Display prices in multiple currencies using &dollar;, &euro;, &pound;, &yen;, and &curren;. Using entities ensures these characters display correctly even if the user's system font is missing a particular glyph.

Greek Letters for Science and Engineering

Greek letters appear throughout physics, statistics, and engineering. Entities like &alpha;, &beta;, &gamma;, &Delta;, &Sigma;, and &Omega; let you write inline formulas in plain HTML without pulling in an entire math rendering library.

Privacy and Security

The FindUtils HTML Entity Finder runs entirely in your browser. The full database of 249 entities is loaded as static JavaScript data — no API calls, no server requests, and no data leaves your machine. There is no signup, no account, and no tracking of your searches.
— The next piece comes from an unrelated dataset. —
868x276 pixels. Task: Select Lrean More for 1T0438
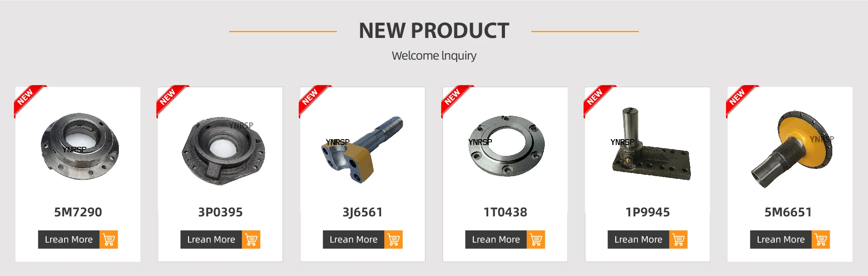(x=496, y=239)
This makes it safe to use on company networks or when searching for characters related to proprietary projects.

FAQ

Q1: How many HTML entities does the FindUtils tool include?
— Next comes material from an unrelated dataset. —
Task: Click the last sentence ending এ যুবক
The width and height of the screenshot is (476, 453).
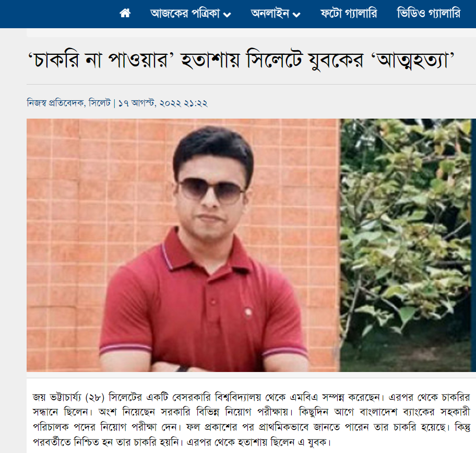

A: The tool includes 249 entities organized across 9 categories: Currency Symbols, Math Symbols, Arrows, Latin Characters, Greek Letters, Punctuation, Technical Symbols, Geometric Shapes, and Miscellaneous Symbols. This covers the special characters that web developers use most frequently.

Q2: What is the difference between &amp; and &#38; and &#x26;?

A: All three render as the ampersand character (&) in the browser. &amp; is the named entity (most readable in code), &#38; is the decimal code, and &#x26; is the hexadecimal code. They are functionally identical — choose based on readability or compatibility requirements.

Q3: Do HTML entities work in email templates?

A: Named entities have inconsistent support across email clients. Outlook, Gmail, and Apple Mail handle common names like &copy; and &mdash;, but obscure named entities may fail. For maximum email compatibility, use decimal codes (&#169;) instead of named entities. The HTML Entity Finder lets you copy the decimal format directly.

Q4: Can I use HTML entities in JavaScript strings?

A: Not directly. HTML entities like &copy; are interpreted by the HTML parser, not by JavaScript. In JavaScript strings, use Unicode escapes instead: "\u00A9" for copyright. However, if you are writing HTML content via innerHTML or template literals that get inserted into the DOM, HTML entities will be parsed correctly.

Q5: Is there a difference between &nbsp; and a regular space?

A: Yes. A non-breaking space (&nbsp;) prevents the browser from wrapping the line at that point, keeping the words on either side together. It also prevents the browser from collapsing multiple consecutive spaces into one. Regular spaces can be collapsed and allow line breaks. Use &nbsp; for phone numbers, names with titles (Mr. Smith), and other text that should not break across lines.

Q6: Do I need HTML entities if my page uses UTF-8 encoding?

A: For most characters, no. If your HTML document declares <meta charset="UTF-8"> and your file is saved as UTF-8, you can type special characters directly (e.g., paste the actual copyright symbol). However, you still must use entities for HTML reserved characters (<, >, &, " in attributes). Entities are also useful for invisible characters where the raw Unicode would be indistinguishable from a regular space in your code editor.

Q7: How do I search for an entity if I do not know its name?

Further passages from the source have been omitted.